Chiuse la porta e restò lì, in attesa che parlassi.

«Non l’hai aperta?» domandai. Mi avvicinai alla scrivania e presi la busta, poi lo raggiunsi e gliela porsi. Lasciò che gliela mettessi tra le mani, poi mi guardò come un tempo e per un istante pensai che forse ci saremmo baciati, e che magari la situazione non era così irreparabile, dopotutto; però poi abbassò gli occhi verso la busta e andò a sedersi sul bordo del letto.

Mi accomodai accanto a lui, lasciando uno spazio tra noi perché avevo capito che le cose erano cambiate. Lo osservai aprire la parte incollata della busta e tirare fuori la foto. L’avevo avvolta nella carta velina e messa tra due pezzi di cartone per evitare che si piegasse. Li tolse, mettendoli da parte con cura.

«Era uno degli scatti di Mallory» spiegai mentre esaminava l’immagine in bianco e nero del posto in cui l’avevo portato, quello che ci aveva cambiati entrambi.

Lo osservai rigirarla tra le mani e leggere la nota che avevo scritto dietro.

«Cosa significa?» domandò, guardandomi di nuovo.

«Credo voglia dire che non esiste un’unica verità, un solo modo di amare e di lasciarsi conoscere, ma…» mi fermai, cercando di pensare a una parola abbastanza importante da comprendere tutto ciò che avevo imparato su di lui, su Mallory, sui miei genitori e su me stessa.

«Modi infiniti?» terminò per me.

«Esatto.»

«Mi piace» disse a bassa voce.

«E significa anche che sono dispiaciuta» sussurrai. «E che tutte quelle cose che ti ho detto e che ho fatto riguardavano me e i miei problemi e non te.»

«Lo so.» Annuì e poi aggiunse: «Anch’io».

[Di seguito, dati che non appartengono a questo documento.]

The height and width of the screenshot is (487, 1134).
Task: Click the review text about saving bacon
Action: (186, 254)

Mentre eravamo nel suo vialetto, in attesa che Hayden e Gabby tornassero a prendermi, volevo dirgli che lo ritenevo la persona migliore mai conosciuta e che insieme avevamo curato una mia ferita profonda e in apparenza inguaribile, che non avevo idea di come avrei fatto a dimenticarlo e, soprattutto, non ero sicura di volerlo.

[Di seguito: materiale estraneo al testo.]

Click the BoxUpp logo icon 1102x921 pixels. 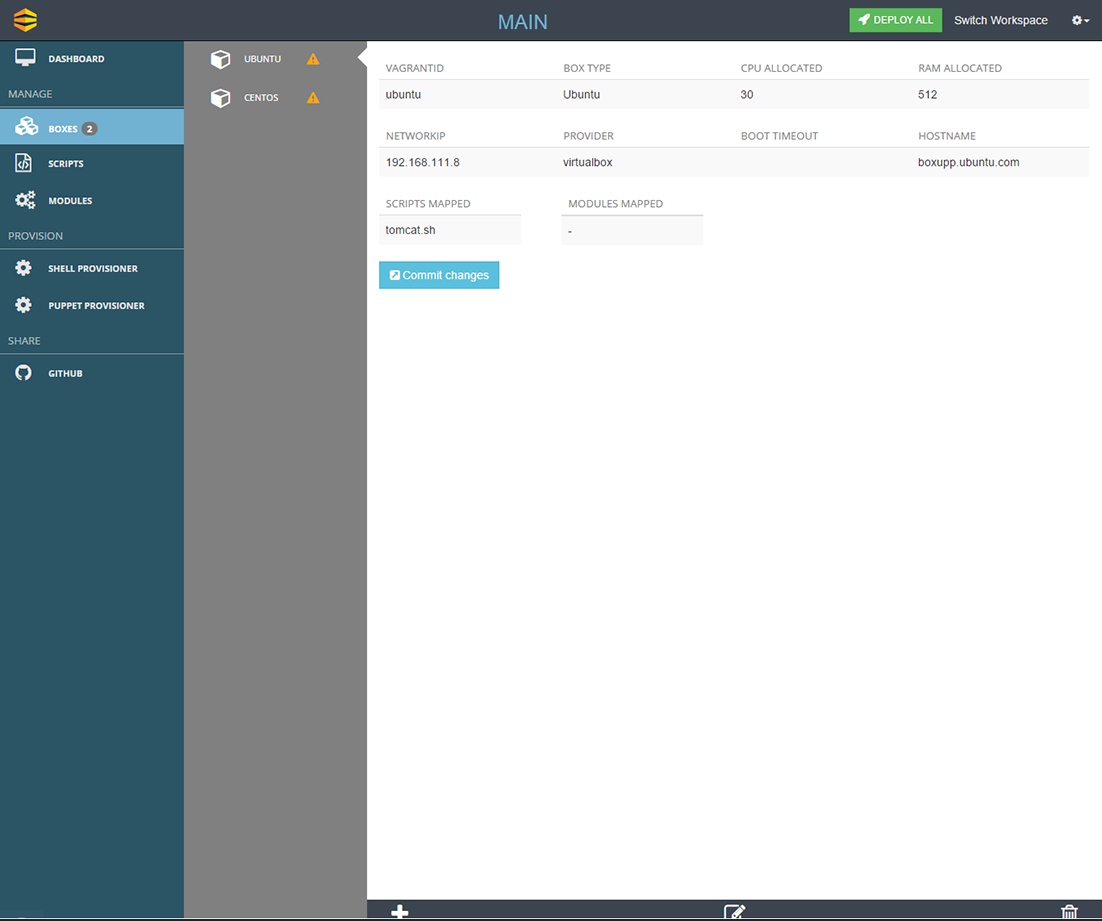[24, 19]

Quando arrivò la macchina ci guardammo. Sperai sapesse già tutte quelle cose senza che dovessi declamarle a voce alta.

Gli gettai le braccia al collo, perché tra noi non poteva finire senza un ultimo abbraccio.

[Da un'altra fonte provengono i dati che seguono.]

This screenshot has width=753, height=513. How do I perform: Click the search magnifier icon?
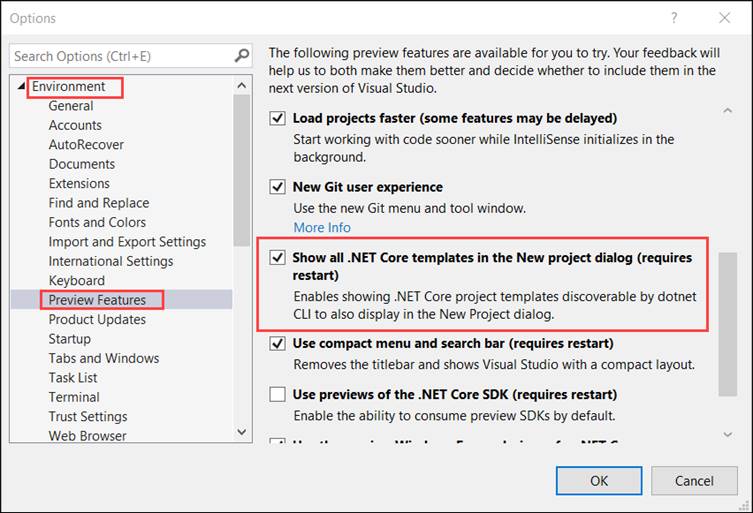241,57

Lui ricambiò e, quando fece per allontanarsi, sentii di nuovo la terra tremarmi sotto i piedi. Lo strinsi ancora un istante, e lui me lo permise.

Ma nulla resta per sempre; nulla resta mai abbastanza a lungo.

Lo lasciai.

Mi costrinsi ad andare verso la macchina e, quando mi voltai verso la casa, lui era già sparito.